WTW Survey Shows Business Insurance Costs Falling to 2020 Levels Faster Than Expected

WTW Survey Shows Business Insurance Costs Falling to 2020 Levels Faster Than Expected

2026-05-06 economy

London, Wednesday, 6 May 2026.
A new WTW survey reveals business insurance rates are dropping faster than anticipated, returning to 2020 levels and offering corporate managers a highly favorable environment to optimize risk budgets.

A Rapid Reversal from Peak Pricing

The global specialty insurance landscape is undergoing a substantial recalibration in early 2026. According to the Specialty Insurance Marketplace Survey (SIMS) released on May 6, 2026, by global advisory firm WTW, market rates have experienced a sharp contraction, unwinding years of consecutive gains [1][2]. The survey, which aggregates data from approximately $250 billion in gross written premiums over a ten-year cycle—including $45 billion specifically from 2025—indicates that pricing has effectively returned to 2020 levels [1][2]. During the January 1, 2026 renewal period, the insurance rate index registered a 10-point decline [1][2]. This marks a definitive end to the hard market cycle that saw an approximate 45% cumulative rate increase between 2017 and its peak in 2023 [1][2]. Over the past two years, roughly half of those cumulative gains have been eroded [1][2].

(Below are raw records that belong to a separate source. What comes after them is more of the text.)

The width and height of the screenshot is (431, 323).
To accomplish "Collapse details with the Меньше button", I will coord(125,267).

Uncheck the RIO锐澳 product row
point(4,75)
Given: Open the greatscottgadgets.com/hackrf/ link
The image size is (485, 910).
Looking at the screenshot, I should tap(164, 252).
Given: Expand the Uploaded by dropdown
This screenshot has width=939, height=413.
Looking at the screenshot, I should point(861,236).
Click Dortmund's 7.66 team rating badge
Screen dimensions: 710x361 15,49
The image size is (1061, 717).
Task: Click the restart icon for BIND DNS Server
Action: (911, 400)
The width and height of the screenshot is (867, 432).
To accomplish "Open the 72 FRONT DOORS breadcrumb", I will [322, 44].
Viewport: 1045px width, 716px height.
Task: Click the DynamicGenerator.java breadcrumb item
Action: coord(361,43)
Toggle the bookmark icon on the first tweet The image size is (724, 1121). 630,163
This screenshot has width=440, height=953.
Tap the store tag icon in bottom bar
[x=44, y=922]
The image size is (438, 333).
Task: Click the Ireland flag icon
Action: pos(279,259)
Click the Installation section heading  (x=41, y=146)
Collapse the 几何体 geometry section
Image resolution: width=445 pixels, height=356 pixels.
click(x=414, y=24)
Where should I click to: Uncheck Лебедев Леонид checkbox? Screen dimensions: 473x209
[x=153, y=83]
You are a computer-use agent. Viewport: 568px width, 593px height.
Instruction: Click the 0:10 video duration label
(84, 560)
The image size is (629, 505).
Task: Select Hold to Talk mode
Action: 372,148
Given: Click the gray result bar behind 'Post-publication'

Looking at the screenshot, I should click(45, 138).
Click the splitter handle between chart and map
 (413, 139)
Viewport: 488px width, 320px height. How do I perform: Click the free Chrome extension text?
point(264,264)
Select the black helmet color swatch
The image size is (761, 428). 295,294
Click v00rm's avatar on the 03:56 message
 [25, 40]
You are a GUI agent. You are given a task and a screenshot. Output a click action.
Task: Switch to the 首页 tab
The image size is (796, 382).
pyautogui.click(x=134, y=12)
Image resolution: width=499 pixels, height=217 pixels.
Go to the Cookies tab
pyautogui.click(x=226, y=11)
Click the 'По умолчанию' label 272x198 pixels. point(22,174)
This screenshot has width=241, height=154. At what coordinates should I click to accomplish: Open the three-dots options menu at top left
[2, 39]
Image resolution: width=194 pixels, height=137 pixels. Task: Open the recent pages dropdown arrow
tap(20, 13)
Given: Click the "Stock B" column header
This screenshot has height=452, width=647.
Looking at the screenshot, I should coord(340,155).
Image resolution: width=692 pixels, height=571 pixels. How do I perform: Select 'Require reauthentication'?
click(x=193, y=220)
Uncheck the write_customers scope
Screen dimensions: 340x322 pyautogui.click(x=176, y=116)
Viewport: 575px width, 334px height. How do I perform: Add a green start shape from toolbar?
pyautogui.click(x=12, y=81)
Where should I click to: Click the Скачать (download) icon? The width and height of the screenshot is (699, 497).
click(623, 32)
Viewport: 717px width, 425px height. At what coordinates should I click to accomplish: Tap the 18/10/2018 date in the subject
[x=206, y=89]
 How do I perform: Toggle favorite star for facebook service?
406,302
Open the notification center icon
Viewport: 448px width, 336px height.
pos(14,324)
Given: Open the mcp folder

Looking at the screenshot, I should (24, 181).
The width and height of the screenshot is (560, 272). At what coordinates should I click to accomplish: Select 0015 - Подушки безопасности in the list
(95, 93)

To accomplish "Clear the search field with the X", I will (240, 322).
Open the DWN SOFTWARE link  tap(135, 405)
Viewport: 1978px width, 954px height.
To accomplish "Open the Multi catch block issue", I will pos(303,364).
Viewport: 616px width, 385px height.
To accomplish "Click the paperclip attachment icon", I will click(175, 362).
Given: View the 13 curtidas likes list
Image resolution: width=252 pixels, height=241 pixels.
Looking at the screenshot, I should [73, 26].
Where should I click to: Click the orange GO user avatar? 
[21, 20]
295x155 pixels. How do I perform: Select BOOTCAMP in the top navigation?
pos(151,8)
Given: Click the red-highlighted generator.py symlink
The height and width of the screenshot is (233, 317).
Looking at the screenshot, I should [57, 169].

While the overarching narrative points to broad relief for corporate insurance buyers, the rate environment remains deeply fragmented across specific sectors. Property and Energy lines are currently experiencing the most pronounced rate decreases, closely followed by Marine, Financial Institutions, and Professional Liability [1][2]. However, not all risk categories are benefiting from this downward trajectory. The general liability and medical malpractice markets are behaving counter-cyclically, with rates continuing to firm due to mounting concerns over social inflation and the rising prevalence of litigation funding [1].

Broader Economic Implications for Brokerages

The softening commercial property and casualty rate environment is also rippling through the financial performance of major global brokerages [4]. While lower premiums directly benefit corporate clients by freeing up capital, they can simultaneously compress the commission revenues earned by brokers. In the first quarter of 2026, WTW reported an 8% year-over-year increase in overall revenue to $2.41 billion, alongside a net income of $303 million [4]. However, the firm’s organic growth stood at just 3%, placing it at the bottom of its peer group compared to competitors like Aon and Arthur J. Gallagher, which both posted 5% organic growth, and Marsh at 4% [4].